Problem statement: Across the whole listing, filter for the string "below" and copy every line that has it.

Raw data:

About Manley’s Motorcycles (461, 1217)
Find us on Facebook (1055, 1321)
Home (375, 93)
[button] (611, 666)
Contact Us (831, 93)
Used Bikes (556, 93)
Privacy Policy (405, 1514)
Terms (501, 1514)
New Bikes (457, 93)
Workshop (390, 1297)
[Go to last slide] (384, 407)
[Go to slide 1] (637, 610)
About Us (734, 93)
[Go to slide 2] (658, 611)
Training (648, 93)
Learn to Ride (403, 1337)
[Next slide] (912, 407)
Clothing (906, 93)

...

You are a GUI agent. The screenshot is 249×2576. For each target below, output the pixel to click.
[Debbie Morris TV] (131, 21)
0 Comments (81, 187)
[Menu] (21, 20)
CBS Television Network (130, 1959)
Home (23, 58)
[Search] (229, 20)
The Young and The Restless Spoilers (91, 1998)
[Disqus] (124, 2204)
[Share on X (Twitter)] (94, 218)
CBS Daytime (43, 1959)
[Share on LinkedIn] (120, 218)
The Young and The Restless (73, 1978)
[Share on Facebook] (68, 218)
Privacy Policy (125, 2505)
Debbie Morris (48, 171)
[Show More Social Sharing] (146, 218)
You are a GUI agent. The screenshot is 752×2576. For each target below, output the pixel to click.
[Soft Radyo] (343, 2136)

...

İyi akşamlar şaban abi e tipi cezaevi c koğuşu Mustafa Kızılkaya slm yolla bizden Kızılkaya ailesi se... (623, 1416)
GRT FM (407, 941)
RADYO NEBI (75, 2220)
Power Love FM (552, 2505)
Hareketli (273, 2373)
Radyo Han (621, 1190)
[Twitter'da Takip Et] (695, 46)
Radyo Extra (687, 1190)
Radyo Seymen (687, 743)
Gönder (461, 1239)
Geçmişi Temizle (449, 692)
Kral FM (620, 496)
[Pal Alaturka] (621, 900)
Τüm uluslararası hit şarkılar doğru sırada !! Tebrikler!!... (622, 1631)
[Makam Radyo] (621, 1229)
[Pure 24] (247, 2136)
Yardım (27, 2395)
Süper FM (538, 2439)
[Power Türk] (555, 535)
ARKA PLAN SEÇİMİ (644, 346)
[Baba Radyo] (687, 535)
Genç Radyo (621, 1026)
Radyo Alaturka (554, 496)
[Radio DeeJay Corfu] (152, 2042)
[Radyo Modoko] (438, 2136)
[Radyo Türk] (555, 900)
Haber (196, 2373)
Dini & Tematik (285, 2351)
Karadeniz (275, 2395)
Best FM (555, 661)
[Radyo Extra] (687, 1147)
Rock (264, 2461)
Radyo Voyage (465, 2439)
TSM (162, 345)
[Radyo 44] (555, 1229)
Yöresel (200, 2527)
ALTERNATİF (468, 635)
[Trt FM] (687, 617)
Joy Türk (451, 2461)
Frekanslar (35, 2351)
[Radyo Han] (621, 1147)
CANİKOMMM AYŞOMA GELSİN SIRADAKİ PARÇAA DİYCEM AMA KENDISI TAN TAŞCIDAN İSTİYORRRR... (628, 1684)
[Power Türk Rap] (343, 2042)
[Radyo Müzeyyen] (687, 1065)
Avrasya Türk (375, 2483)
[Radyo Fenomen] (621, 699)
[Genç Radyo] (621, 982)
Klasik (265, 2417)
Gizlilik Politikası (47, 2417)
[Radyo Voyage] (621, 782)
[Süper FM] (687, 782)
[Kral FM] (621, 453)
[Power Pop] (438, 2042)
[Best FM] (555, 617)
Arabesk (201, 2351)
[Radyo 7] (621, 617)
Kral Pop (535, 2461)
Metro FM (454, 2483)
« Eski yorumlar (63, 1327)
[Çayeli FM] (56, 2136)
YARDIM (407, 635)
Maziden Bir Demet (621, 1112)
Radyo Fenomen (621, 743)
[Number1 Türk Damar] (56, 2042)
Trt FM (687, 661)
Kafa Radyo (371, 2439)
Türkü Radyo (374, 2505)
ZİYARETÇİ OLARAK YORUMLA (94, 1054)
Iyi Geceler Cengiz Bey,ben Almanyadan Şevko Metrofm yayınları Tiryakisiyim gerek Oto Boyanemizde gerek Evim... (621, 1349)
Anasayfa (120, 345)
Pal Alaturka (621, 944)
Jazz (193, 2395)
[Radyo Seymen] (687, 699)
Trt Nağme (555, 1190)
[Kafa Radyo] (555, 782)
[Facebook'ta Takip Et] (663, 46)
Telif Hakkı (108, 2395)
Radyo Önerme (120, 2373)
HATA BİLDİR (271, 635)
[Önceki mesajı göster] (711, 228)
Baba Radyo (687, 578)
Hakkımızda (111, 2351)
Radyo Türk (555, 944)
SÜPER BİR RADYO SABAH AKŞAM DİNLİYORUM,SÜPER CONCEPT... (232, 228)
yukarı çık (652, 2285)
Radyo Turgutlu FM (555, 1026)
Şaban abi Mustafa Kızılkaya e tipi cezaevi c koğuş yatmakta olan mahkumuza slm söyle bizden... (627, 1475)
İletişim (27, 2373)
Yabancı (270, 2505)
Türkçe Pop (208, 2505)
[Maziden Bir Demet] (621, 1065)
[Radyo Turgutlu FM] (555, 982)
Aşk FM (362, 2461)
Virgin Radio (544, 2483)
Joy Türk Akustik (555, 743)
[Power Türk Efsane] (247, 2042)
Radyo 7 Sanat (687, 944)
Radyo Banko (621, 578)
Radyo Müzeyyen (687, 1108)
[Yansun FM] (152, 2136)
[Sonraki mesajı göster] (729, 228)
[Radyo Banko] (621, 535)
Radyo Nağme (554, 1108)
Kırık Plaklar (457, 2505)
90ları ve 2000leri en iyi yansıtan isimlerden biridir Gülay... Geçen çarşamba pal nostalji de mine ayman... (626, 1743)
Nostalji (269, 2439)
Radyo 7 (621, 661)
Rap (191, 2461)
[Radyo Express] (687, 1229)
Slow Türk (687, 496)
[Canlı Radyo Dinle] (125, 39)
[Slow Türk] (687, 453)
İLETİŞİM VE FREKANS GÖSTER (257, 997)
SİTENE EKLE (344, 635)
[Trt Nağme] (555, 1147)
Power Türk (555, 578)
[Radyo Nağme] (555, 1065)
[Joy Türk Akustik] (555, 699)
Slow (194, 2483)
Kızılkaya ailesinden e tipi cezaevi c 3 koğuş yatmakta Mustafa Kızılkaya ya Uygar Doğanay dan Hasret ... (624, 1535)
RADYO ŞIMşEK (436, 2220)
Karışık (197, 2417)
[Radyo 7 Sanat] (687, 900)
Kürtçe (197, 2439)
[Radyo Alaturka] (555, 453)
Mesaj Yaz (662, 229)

Result for this task:
You are a GUI agent. The screenshot is 249×2576. For each target below, output the pixel to click.
You are a GUI agent. The screenshot is 752×2576. For each target below, output the pixel to click.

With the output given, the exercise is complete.